Background Type I interferon (IFN) is a primary pathogenic factor in human systemic lupus erythematosus (SLE). IFN signatures have been observed in immune cell populations.

Objectives We examined gene expression in individual monocytes from SLE patients in this study.

Methods CD14++CD16- classical monocytes (CLs) and CD14dimCD16+ non classical monocytes (NCLs) from SLE patients were purified by magnetic separation. The Fluidigm C1 System was used for single cell capture and target gene pre-amplification. Rt-PCR was used to quantify expression of 87 monocyte-related genes.

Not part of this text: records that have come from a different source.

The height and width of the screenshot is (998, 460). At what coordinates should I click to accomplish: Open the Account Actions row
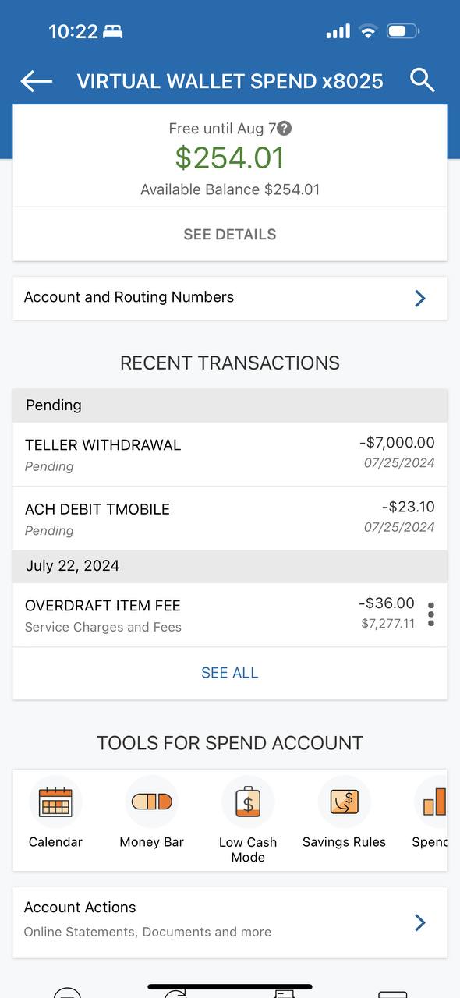tap(230, 922)
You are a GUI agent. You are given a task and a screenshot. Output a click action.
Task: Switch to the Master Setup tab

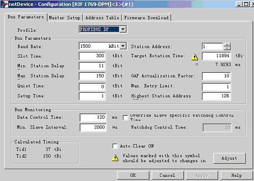[65, 17]
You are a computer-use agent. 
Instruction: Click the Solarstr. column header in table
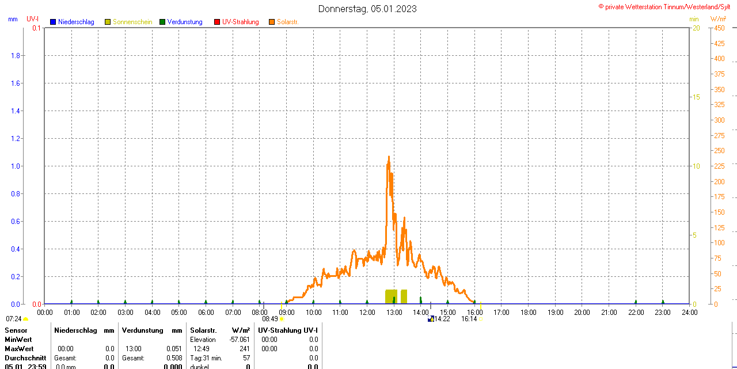coord(203,330)
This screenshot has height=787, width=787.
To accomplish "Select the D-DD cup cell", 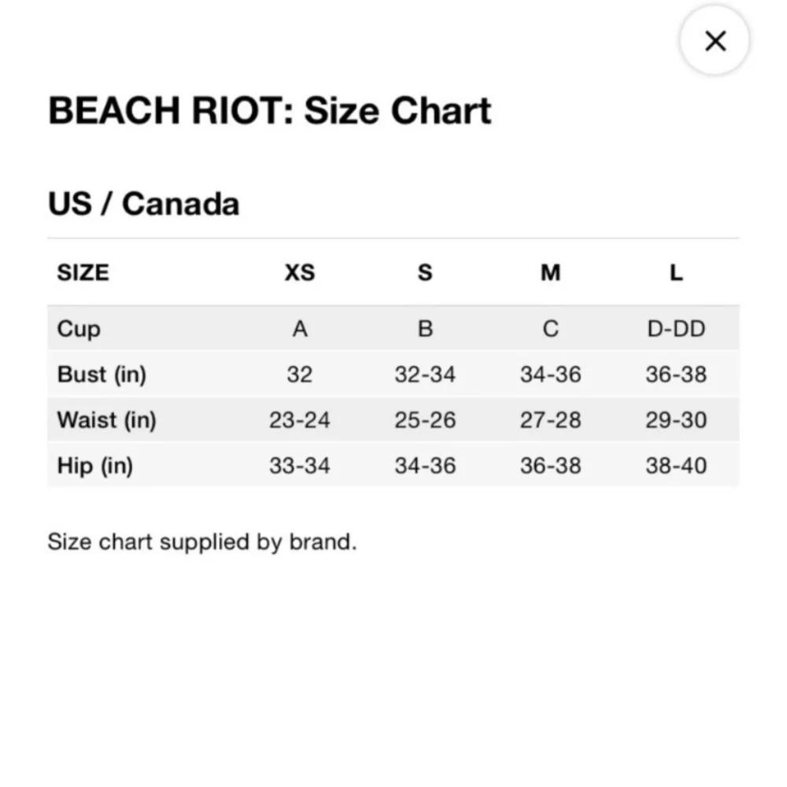I will pyautogui.click(x=676, y=329).
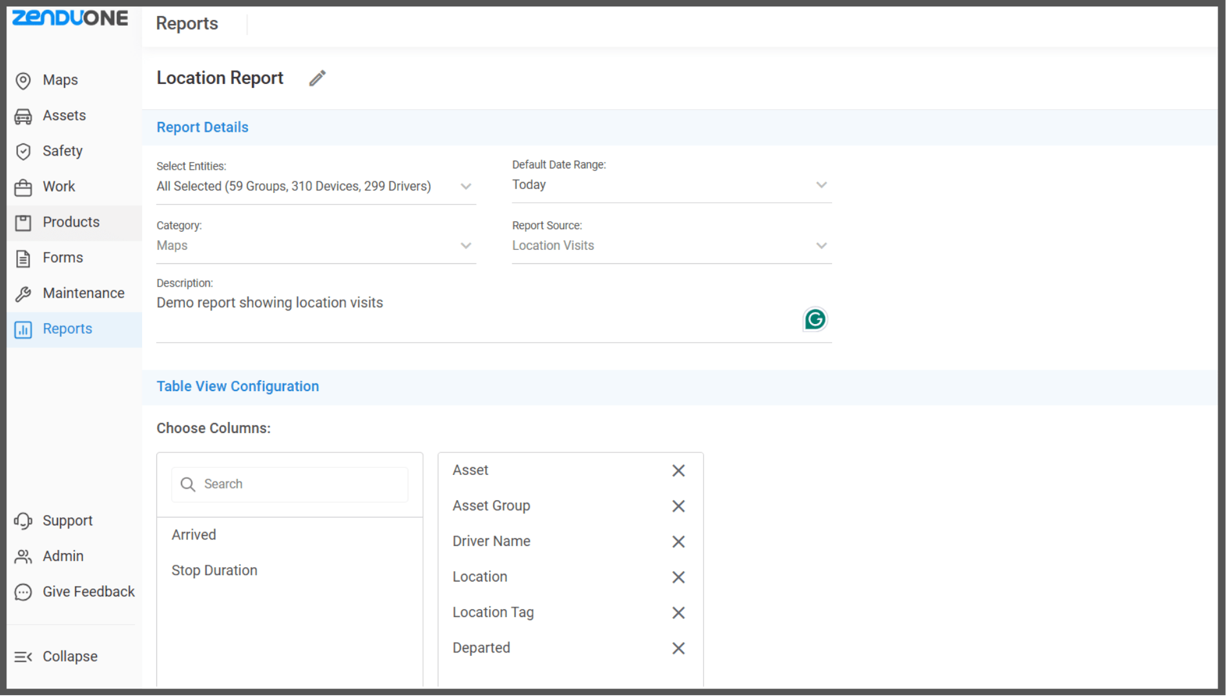
Task: Add the Arrived column to the table
Action: 194,535
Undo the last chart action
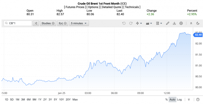 (124, 23)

An individual cell IFN score was generated based upon the expression of 17 IFN-induced genes.

Results Monocytes from the same SLE patient blood sample demonstrated varying levels of IFN-induced gene expression. In CLs, high IFN score correlated with CD32a, IL1B, and IL8 expression. In NCLs, high IFN score was correlated with inflammatory mediators, including cytokines such as IL12, IL23, and IL15; the immune receptors CD36, CD32a, CD80, and TLR7; and inflammatory signaling genes such as RELA, STAT2, IRAK1, and MyD88. CD16 transcripts were detected in a small group of classical monocytes, despite a lack of surface CD16 expression. In these cells, CD16 expression was positively correlated with IFN score (p=0.019).

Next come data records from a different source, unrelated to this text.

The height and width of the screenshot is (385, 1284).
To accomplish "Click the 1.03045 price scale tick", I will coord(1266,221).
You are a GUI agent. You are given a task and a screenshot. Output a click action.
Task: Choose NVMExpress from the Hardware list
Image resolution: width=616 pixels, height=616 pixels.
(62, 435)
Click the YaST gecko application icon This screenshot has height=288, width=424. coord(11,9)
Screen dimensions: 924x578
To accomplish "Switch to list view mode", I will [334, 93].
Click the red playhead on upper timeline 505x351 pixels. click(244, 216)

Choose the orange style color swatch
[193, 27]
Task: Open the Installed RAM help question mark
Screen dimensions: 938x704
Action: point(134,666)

Conclusions This study reveals diverse IFN responses of individual monocytes, supports the idea that IFN signaling has distinct effects upon classical and non-classical monocytes. IFN may contribute to the transition from classical to non-classical subtype in SLE. Single cell studies can reveal effects of IFN on single immune cells which may be masked in whole blood or mixed cell populations.